![]() |
Senior writer
Despite ― or rather because of ― the Dec. 28 agreement between Seoul and Tokyo on the "comfort women" issue, victims and their supporters will conduct a far larger, and angrier, weekly protest meeting here Wednesday.
That alone should be sufficient to revisit ― and revoke ― the hurriedly sealed, half-baked settlement.
It was President Park Geun-hye who had vowed not to reach an accord unless victims and the public accept it. Apparently most, if not all, of the 46 former comfort women alive and a majority of Koreans oppose it, as polls show. President Park has reneged on countless pledges she has made, but this should not be the case this time.

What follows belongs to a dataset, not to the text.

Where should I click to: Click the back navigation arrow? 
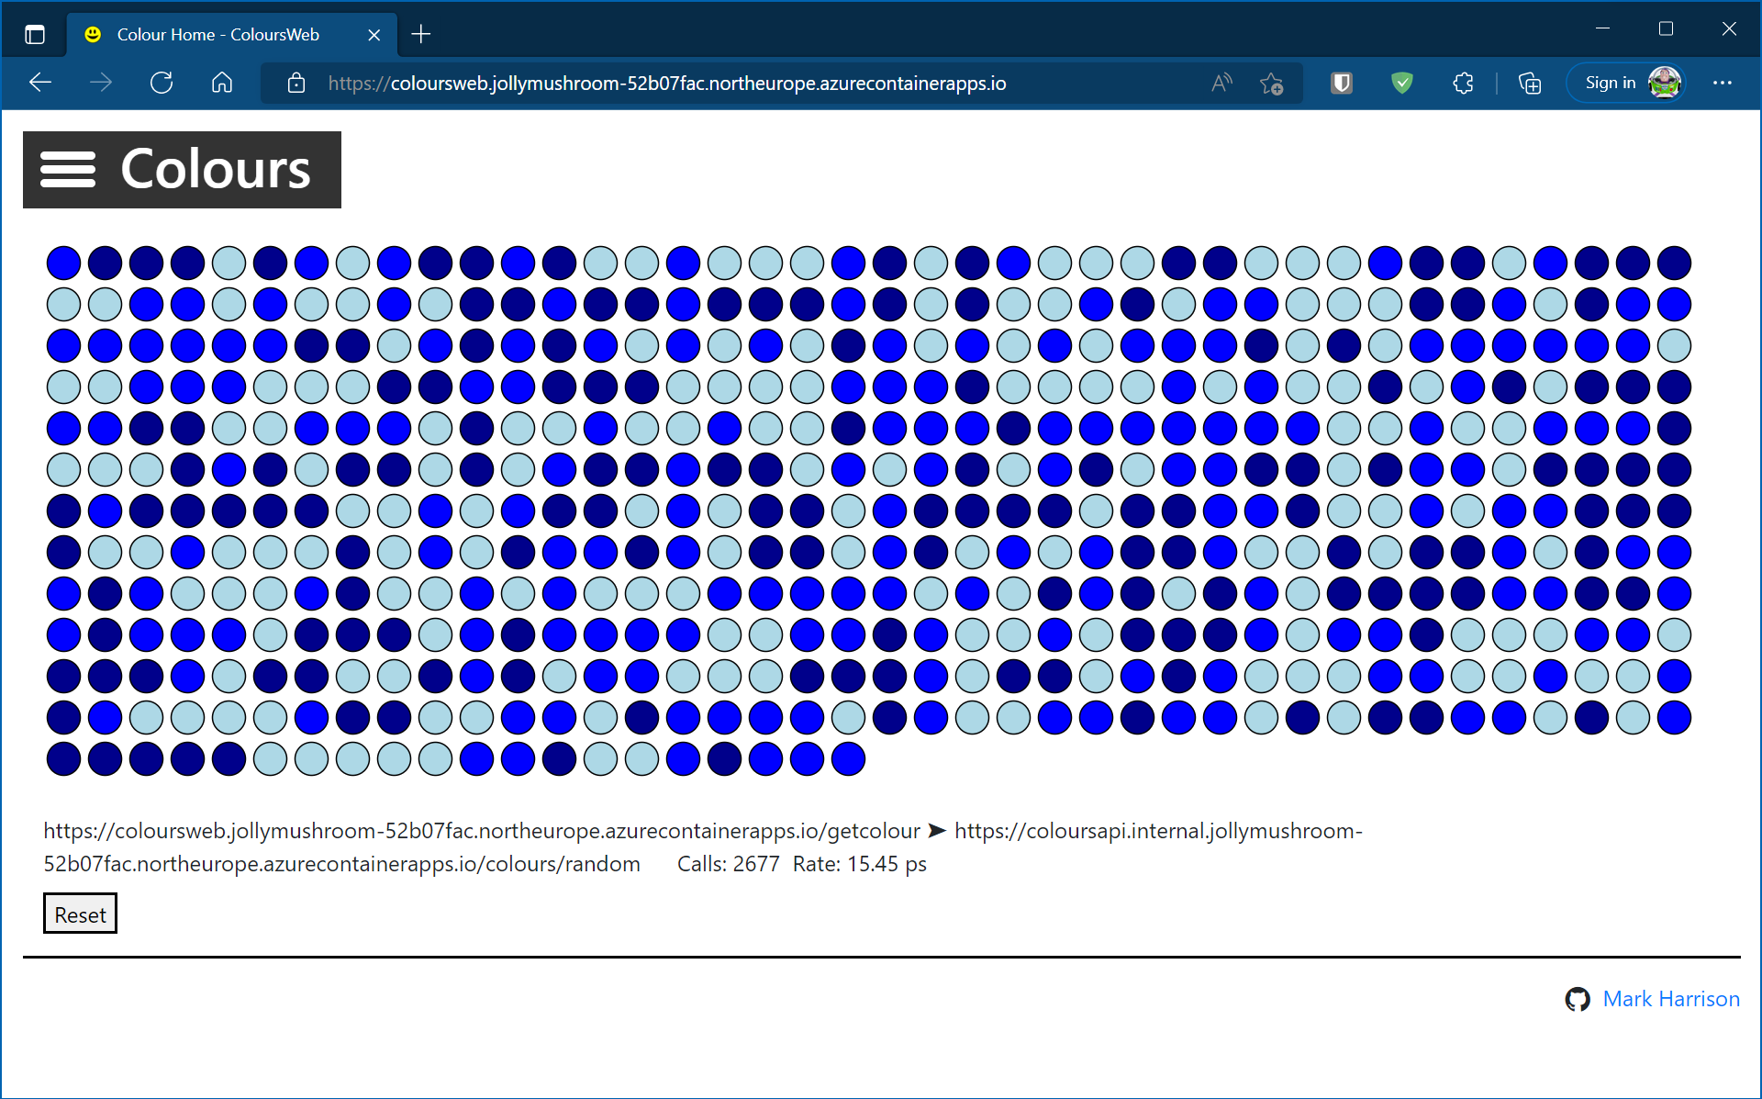pos(40,83)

Yes, the agreement seems to have gone one or two steps ahead of the previous accords: Japan's prime minister acknowledged the Imperial Army's involvement in running military brothels by coercing and coaxing an estimated 200,000 girls and women, mostly from Korea, into sexual slavery, and expressed remorse and an apology for that. In addition, Japan will put some $8.1 million, from the government budget, into a fund to be administered by Korea.

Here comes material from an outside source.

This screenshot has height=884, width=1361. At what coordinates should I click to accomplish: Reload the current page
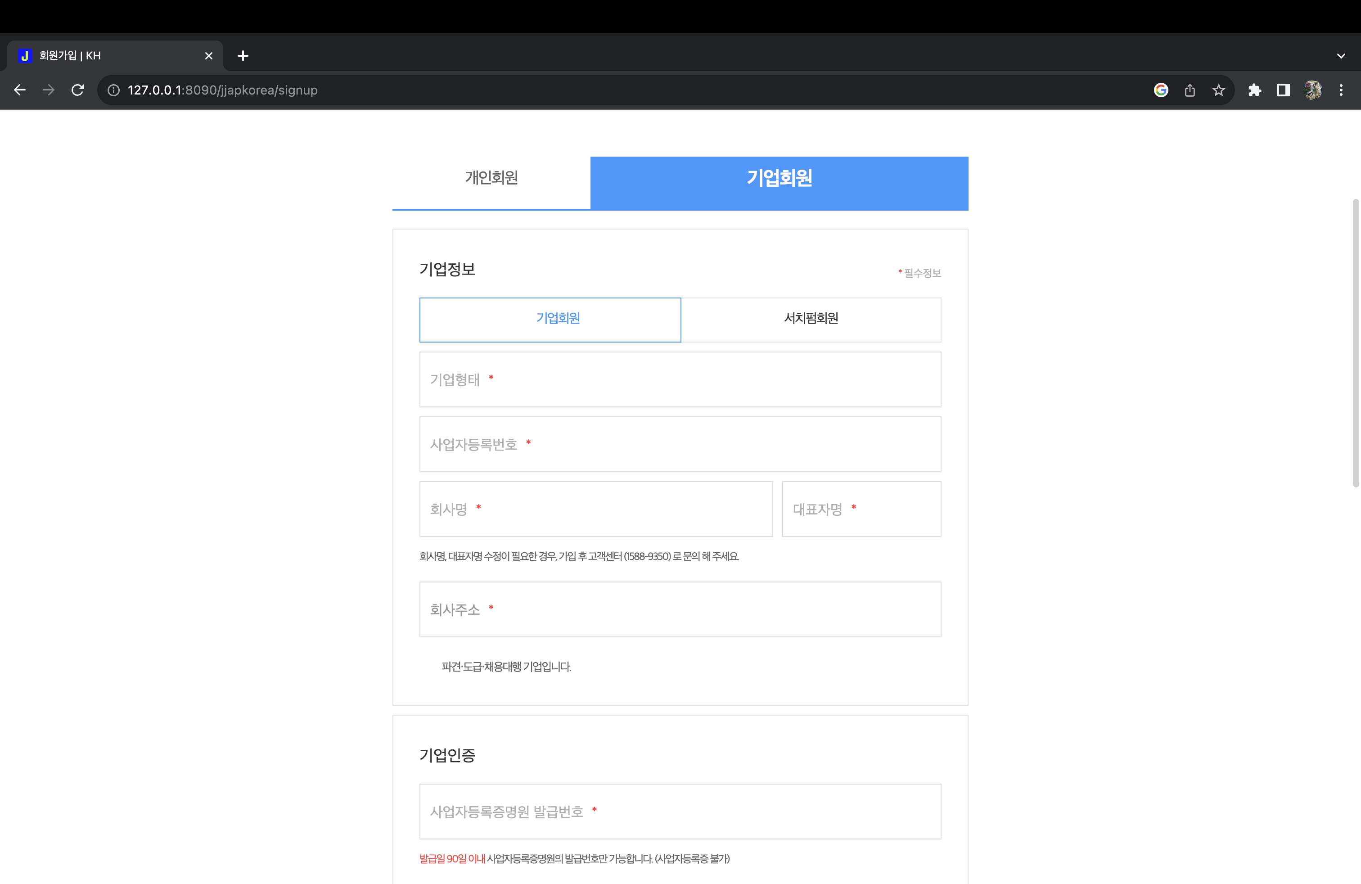point(78,90)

So the two key conditions ― direct apology and compensation ― have been met for the two nations to leave the past behind and move forward, say Japanese officials and even some foreigners sympathetic to Tokyo. If Korea demands more, it will amount to little more than moving the goalposts, yet again, they argue.
I can hardly disagree more.
For an international accord to carry any significance and ensure practicability, the parties involved should not just stick to its phrases but respect the spirit within it. Of this the Japanese leaders have displayed agonizingly little. The first thing Prime Minister Shinzo Abe reportedly did after reaching the agreement was reaffirm the "final and irreversible" settlement of the issue. More than a week later, Abe's top diplomat was still bent on making the removal of the statue symbolizing the comfort women in front of the Japanese embassy an established fact.

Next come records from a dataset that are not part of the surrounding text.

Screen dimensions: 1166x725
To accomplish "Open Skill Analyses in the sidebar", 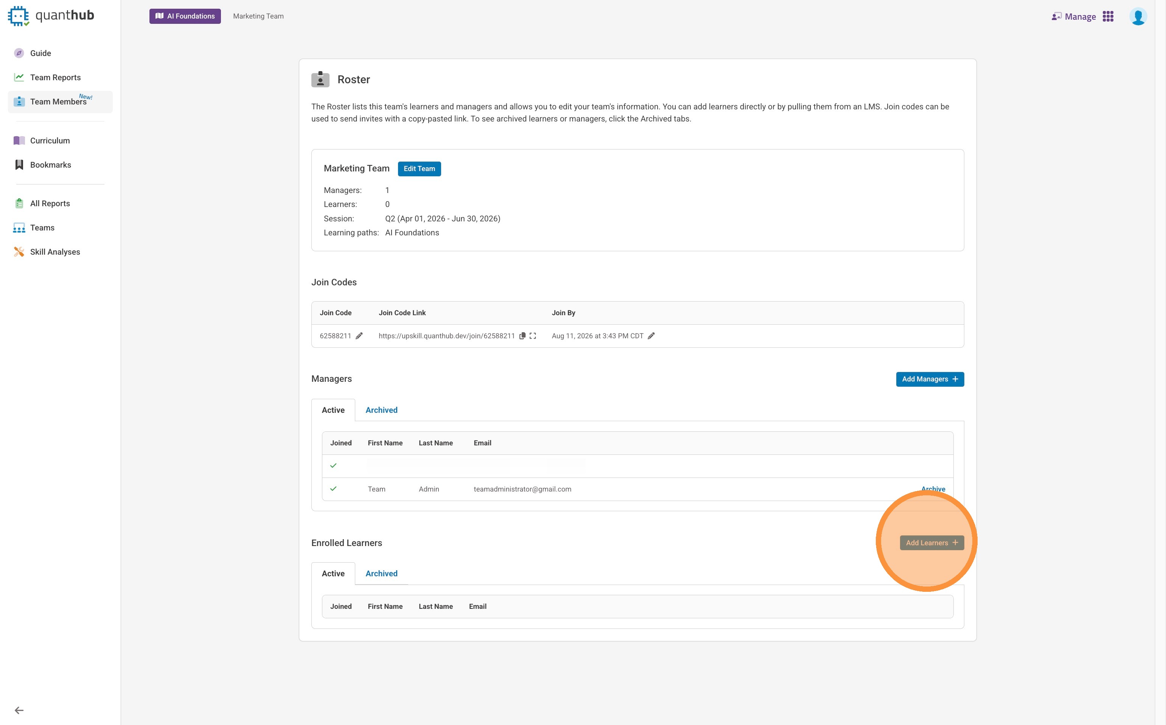I will (x=55, y=252).
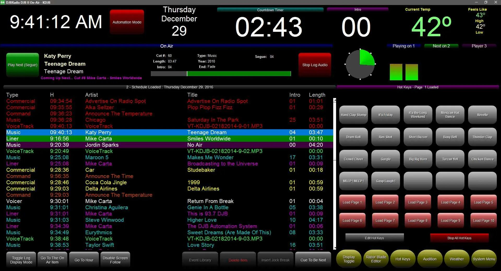The width and height of the screenshot is (501, 271).
Task: Stop All Hot Keys
Action: 459,238
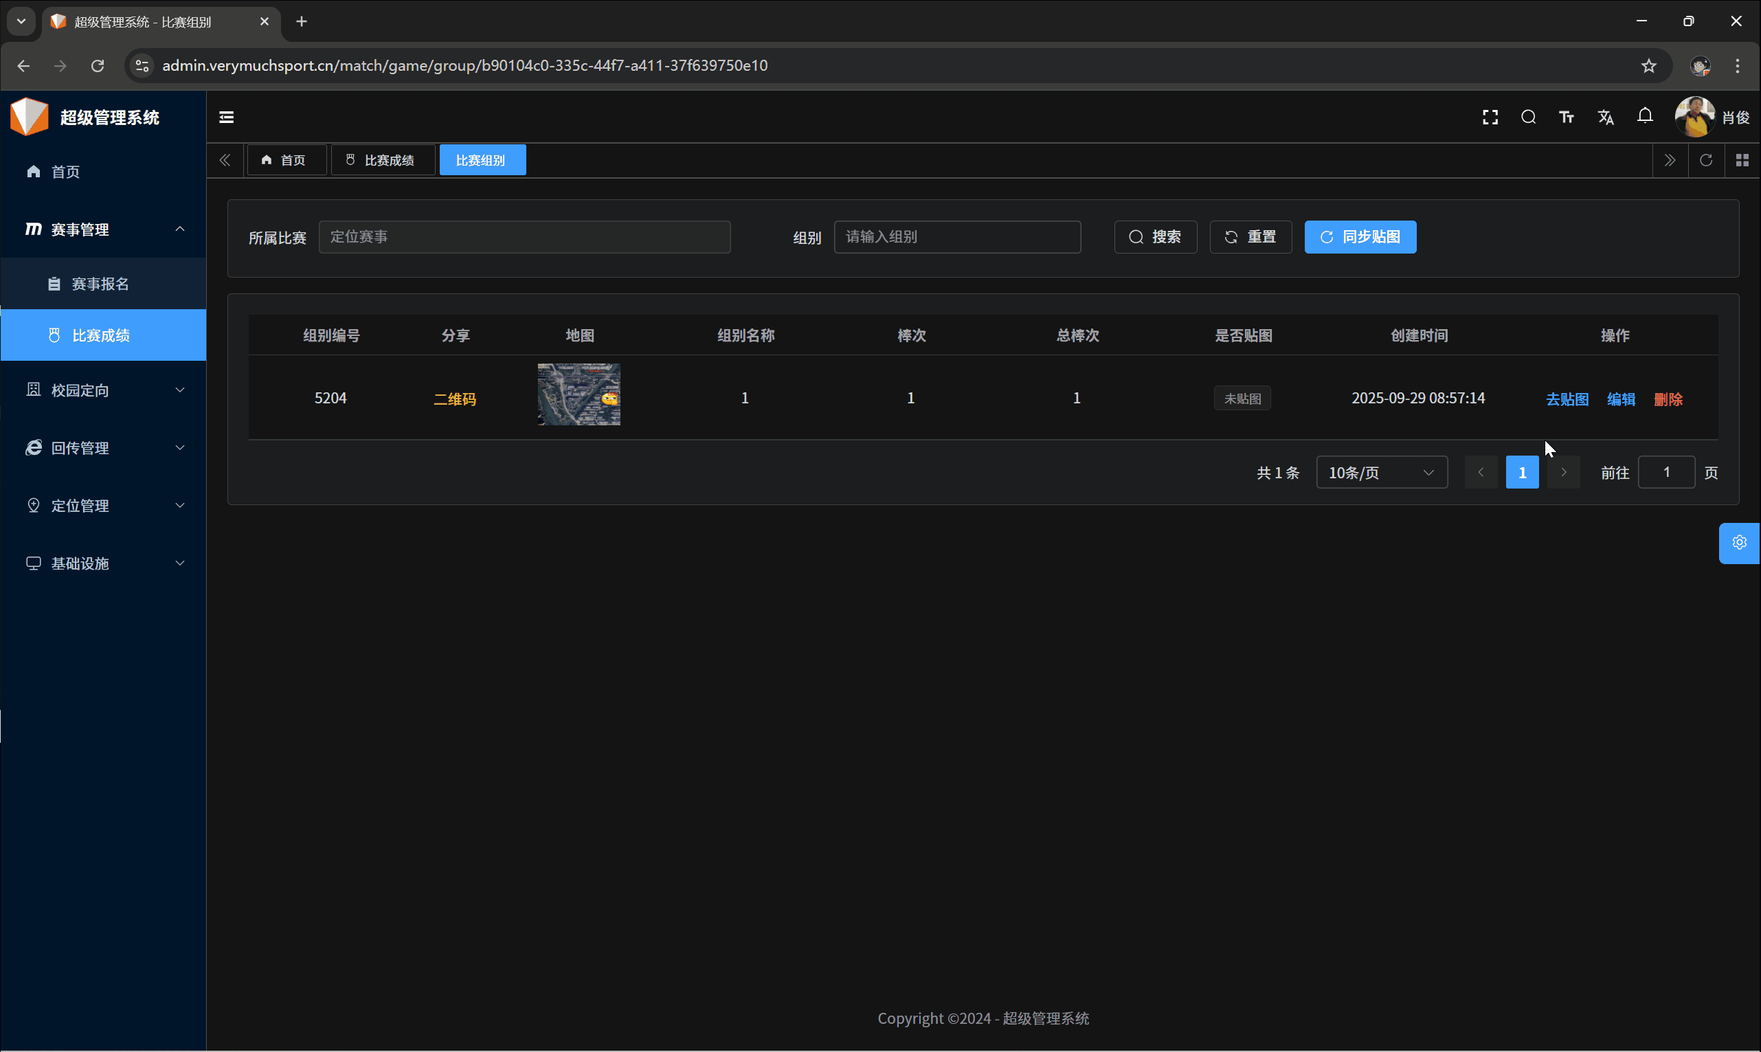Click the 二维码 share link
Image resolution: width=1761 pixels, height=1052 pixels.
coord(455,399)
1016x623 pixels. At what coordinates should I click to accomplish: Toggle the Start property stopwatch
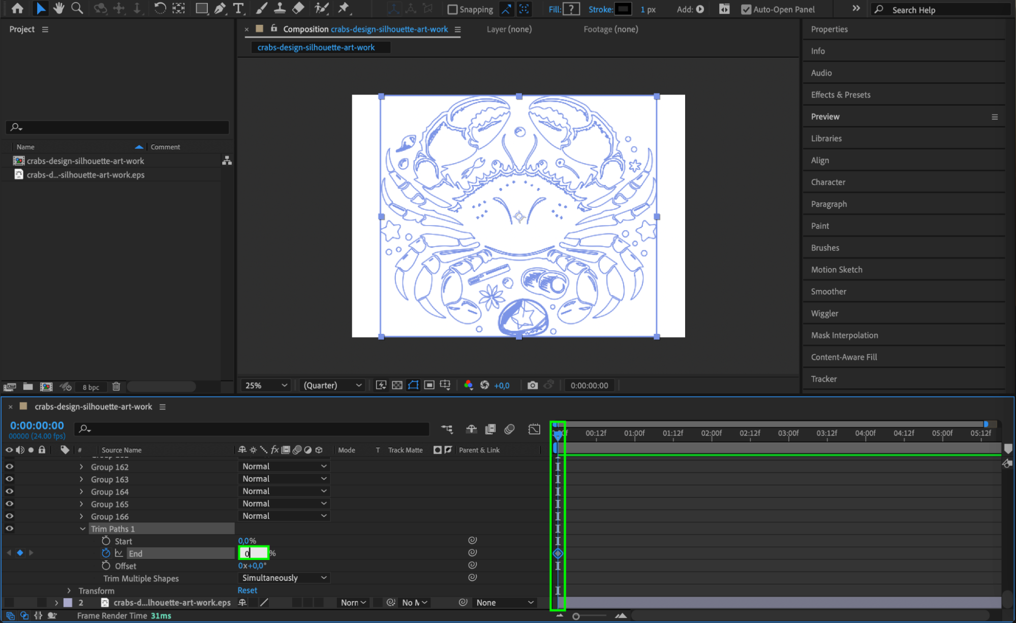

So, behind the "tatemae" (the Japanese word for external display) of mea culpa, the "honne" (inner feeling) of these officials and many other right-wing nationalists was saying, "Have our words plus some money, and don't come again. There should be no more apologies whatsoever, or even discussion of it." Abe took extra care to make all moves in indirect ways ― the apology was conveyed by his foreign minister and through calls to President Park, not the victims. Even the compensation fund is not in Japan's name but Korea's.
All this shows why the Park administration should stop urging Tokyo to carry out the agreement as it is now but start it all over. No grave war crimes, let alone the largest trafficking of women, including minors, in history, and most brutal (what could be crueler for women than repeated acts of sex against their will?) abuses of human rights, should be dealt with in this way. The core truth of the comfort women problem is the Japanese state's responsibility for coercing numerous women into sexual servitude. For Tokyo to be free from that liability, it must acknowledge facts, apologize, compensate, ascertain truth, set up memorials for historical education and punish those responsible.
Japan has done few of these, at least not in the way victims can accept and most neutral and conscionable academics recognize as conforming to common legal sense established internationally.
Skeptics ― including one Korean professor educated in Japan ― say some became comfort women on their own, for money and/or out of misperceived patriotism. They may be right or wrong. Yet such exceptions do not weaken the need to properly deal with this issue and only explains why the two governments should restart from the ground up. Cheong Wa Dae says rejection of the agreement means returning to 25 years ago, when the comfort women first came forward, and the compromise deal is the best they can give to these aged victims before they die.
Again, cancellation of the accord is exactly what these aged women want, who think that a bad deal is worse than no deal. And it would matter little whether they are in this world or in the other if a genuine solution ― unequivocal acknowledgment of the state's responsibility, a direct apology from the prime minister to whoever may be the last surviving comfort woman, and appropriate compensation in both its nature and amount ― fully restores their dignity as human beings.
In many ways, the ongoing fiasco was of President Park's own making by unnecessarily setting the deadline, saying the two nations can ill afford to waste anymore time for restoring friendly ties to cope jointly with threats from the communists, China and North Korea. It was what her father, former President Park Chung-hee, said in 1965 when he hurriedly wrapped up normalization talks to get $800 million from Japan, not as compensation but as consolation or even congratulation, required for demonstrating economic changes to justify his illegitimate snatch of political power through a coup. Then, like now, U.S. coercion played a crucial role, too.
Korea is not what it was 51 years ago, and its two allies ― Japan and the U.S. ― should not be, either, in settling this last historical and humanitarian homework of World War II left undone.
President Park may try to visit the remaining comfort women and persuade them to accept the deal as the last resort. She must not do this, though, she must tell her Japanese counterpart to do what he should do.